Location de voiture : pourquoi les Français l’adoptent dans leur quotidien

Face à la hausse du coût de la voiture et aux nouvelles habitudes de mobilité, la location de véhicules s’impose comme une solution simple et flexible pour de nombreux Français. Une étude menée pour ADA révèle comment les usagers intègrent désormais la location dans leur quotidien, entre économies, besoins ponctuels et découverte de l’électrique.
En novembre 2025, une enquête réalisée auprès de 2 000 Français montre que la location s’invite de plus en plus dans les usages du quotidien. Que ce soit pour un déménagement, un week-end, une visite familiale ou une sortie improvisée, louer une voiture apparaît comme un réflexe qui s’installe durablement. Les chiffres présentés éclairent les raisons de cet engouement croissant, encore renforcé par les évolutions du marché et les contraintes de plus en plus fortes autour de la possession d’un véhicule personnel.
Pourquoi la location devient un réflexe pratique et économique
Pour les Français, la logique est d’abord budgétaire. Selon l’étude ADA, 49 % des répondants choisissent une location en priorité en fonction du prix. Avec la hausse du carburant, les révisions, l’assurance et les réparations parfois imprévues, garder une voiture au quotidien pèse lourd. Beaucoup préfèrent désormais payer uniquement lorsqu’ils en ont besoin. C’est ce qui explique le succès des locations de courte durée, qui permettent de remplacer facilement un véhicule indisponible ou d’en utiliser un uniquement pour un trajet spécifique.
Cette approche pragmatique s’accompagne d’une forte attente en matière de simplicité. Près d’un tiers des sondés estiment que l’expérience de location serait encore meilleure avec des offres plus attractives ou plus lisibles. Dans la vie quotidienne, cela se traduit souvent par une recherche de souplesse : une voiture pour quelques heures, une utilitaire pour transporter un meuble, un petit modèle pour des courses ponctuelles ou un séjour familial. La location courte durée répond à ces besoins précis sans engager de dépenses longues ou contraignantes.

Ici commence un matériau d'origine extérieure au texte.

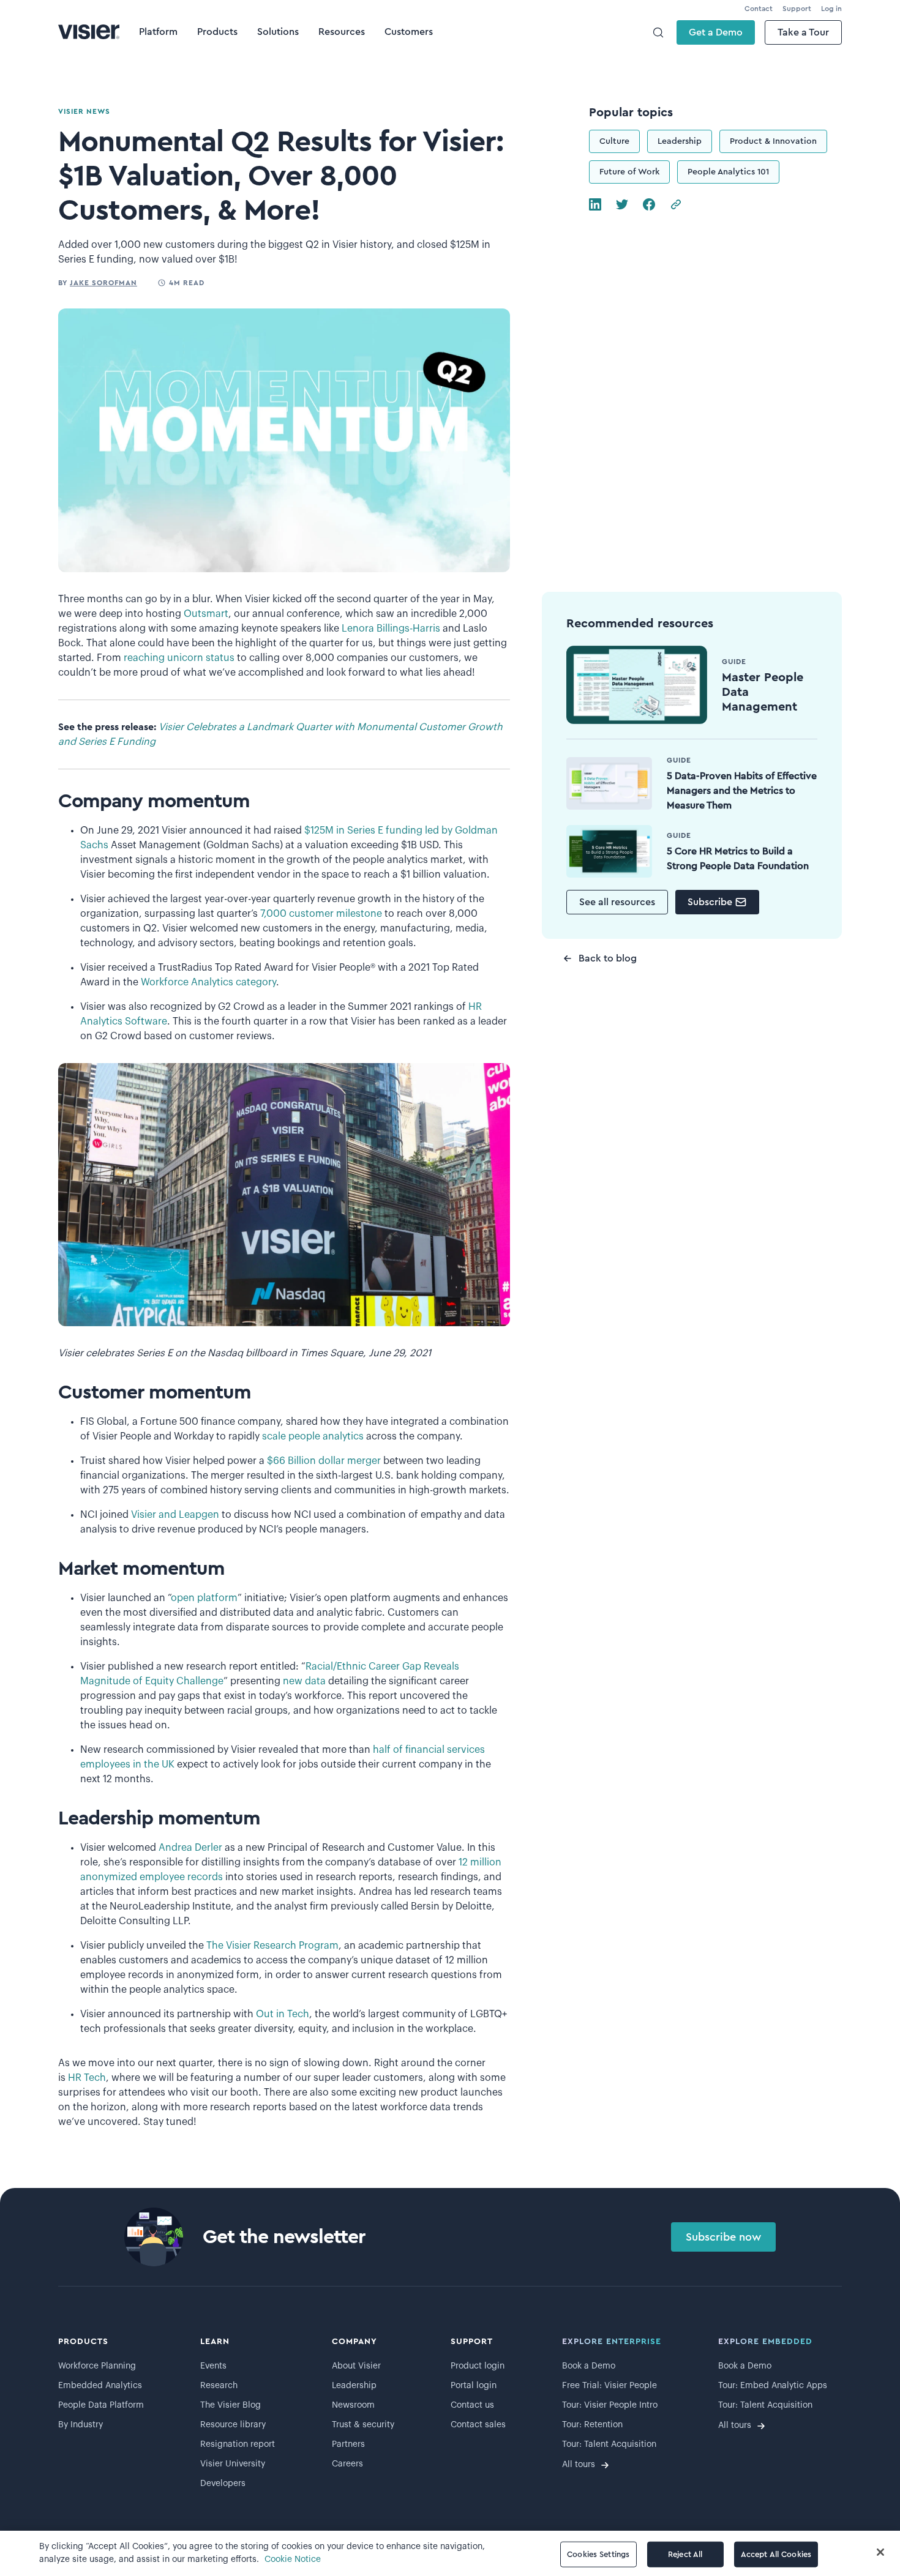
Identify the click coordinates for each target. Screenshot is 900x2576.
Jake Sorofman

Louer pour essayer, sans risque ni engagement
La location joue aussi un rôle essentiel pour ceux qui souhaitent essayer une voiture électrique sans changer leur mode de vie. D’après l’étude, 41 % des Français ont déjà loué un véhicule électrique, souvent par curiosité : 35 % expliquent vouloir simplement tester, sans pression. Cette motivation dépasse largement l’intention écologique. Comme le souligne Edwin Prache, directeur général d’ADA, « ce type de motorisation plaît », mais l’adoption passe d’abord par de l’information et de l’expérience. La location devient alors une manière de se faire une idée concrète, sans engagement et sans investissement.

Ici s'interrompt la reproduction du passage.